Maurício Sampaio, protegido de Jorge Kajuru, apontou revolver para Gil, do Corinthians, que quase encerrou a carreira

Maurício Sampaio No Camburão

Entre os anos de 2008 e 2009, o zagueiro Gil, do Corinthians, teve a infelicidade de fazer parte do elenco do Atlético/GO, time chefiado pela nata da bandidagem goiana.

Maurício Sampaio, dono da ex-rádio K, agora rádio 730, em Goiás, mandava e desmandava no clube.

Anos depois, tornou-se principal suspeito de mandar assassinar o jornalista Valério Luiz, em caso que escandalizou a imprensa esportiva brasileira.

Kajuru, que infelicita o eleitorado goiano com sua candidatura a Deputado Federal, tenta colocar o homicídio nas costas do bicheiro Cachoeira, que deixou de ajudá-lo financeiramente, na esperança de livrar Sampaio da cadeia – a quem ataca de maneira combinada – com a promessa de retomada de poder em sua antiga emissora de rádio.

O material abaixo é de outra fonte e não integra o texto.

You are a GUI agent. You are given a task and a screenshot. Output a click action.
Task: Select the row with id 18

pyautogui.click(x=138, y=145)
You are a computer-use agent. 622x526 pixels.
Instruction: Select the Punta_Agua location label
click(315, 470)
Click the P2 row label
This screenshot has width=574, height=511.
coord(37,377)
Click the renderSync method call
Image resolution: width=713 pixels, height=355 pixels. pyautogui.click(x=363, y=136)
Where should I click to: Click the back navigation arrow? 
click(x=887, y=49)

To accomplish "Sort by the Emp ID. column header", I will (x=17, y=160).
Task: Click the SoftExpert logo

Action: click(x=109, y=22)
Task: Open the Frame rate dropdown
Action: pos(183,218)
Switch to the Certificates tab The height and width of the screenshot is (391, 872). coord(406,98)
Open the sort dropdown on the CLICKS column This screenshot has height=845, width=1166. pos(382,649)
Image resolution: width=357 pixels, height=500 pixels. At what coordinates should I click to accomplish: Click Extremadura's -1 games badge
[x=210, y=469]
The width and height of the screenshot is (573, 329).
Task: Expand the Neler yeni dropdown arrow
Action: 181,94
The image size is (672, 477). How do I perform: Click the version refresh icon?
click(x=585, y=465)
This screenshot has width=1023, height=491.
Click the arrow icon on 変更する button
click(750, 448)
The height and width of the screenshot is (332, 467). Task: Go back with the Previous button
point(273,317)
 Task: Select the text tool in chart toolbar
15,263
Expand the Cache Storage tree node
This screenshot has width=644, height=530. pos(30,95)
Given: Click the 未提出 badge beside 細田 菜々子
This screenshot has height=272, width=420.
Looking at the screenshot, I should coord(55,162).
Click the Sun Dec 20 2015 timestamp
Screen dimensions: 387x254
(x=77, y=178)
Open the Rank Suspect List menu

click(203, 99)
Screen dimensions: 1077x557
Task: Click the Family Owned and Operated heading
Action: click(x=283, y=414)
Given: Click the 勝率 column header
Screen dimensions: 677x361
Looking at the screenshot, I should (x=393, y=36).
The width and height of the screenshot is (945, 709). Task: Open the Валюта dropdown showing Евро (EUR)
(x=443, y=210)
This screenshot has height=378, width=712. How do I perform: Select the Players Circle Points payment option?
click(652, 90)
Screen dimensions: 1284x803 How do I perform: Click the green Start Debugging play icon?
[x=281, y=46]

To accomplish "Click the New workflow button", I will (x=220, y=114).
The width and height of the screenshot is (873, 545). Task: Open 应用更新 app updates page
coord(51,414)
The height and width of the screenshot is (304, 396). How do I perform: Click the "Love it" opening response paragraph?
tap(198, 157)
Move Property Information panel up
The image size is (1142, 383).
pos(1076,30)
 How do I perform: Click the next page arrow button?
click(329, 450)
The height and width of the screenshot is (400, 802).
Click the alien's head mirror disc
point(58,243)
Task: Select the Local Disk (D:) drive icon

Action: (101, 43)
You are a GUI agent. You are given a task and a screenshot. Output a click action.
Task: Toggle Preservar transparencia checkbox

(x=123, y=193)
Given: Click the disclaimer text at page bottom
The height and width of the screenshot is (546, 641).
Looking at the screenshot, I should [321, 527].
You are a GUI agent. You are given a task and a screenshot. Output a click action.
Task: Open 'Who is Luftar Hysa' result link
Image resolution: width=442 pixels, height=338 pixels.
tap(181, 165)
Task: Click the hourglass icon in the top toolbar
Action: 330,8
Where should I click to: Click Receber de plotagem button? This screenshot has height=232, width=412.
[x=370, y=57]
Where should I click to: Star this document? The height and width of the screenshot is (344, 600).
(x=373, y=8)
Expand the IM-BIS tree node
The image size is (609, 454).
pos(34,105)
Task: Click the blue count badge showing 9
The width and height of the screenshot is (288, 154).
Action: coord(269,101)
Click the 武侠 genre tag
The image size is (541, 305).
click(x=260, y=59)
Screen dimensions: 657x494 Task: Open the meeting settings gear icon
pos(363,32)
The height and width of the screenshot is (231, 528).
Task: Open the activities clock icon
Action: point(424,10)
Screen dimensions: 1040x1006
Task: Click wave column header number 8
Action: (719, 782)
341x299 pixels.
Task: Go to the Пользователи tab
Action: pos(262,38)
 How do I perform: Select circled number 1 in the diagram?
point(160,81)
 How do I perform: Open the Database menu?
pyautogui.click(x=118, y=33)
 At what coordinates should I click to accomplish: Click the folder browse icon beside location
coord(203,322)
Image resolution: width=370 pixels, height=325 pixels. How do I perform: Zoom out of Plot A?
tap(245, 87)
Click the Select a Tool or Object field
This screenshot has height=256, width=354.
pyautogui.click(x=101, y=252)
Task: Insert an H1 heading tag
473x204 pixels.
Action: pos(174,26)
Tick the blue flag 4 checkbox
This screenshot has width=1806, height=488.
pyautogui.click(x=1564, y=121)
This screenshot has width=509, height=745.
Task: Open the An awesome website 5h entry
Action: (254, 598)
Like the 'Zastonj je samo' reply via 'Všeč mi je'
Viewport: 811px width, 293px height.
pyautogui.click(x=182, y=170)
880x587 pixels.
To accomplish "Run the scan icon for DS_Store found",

Voltando ao Atlético, Sampaio, segundo relato de testemunhas, inclusive do próprio, que se vangloria das maldades, ao negociar contrato com Gil, apontou um revolver para o joelho do atleta, dizendo que se não assinasse, atiraria.

Fato é que a pressão foi tão grande que o zagueiro, hoje no Timão, pensou, à época, até em abandonar a carreira de jogador de futebol.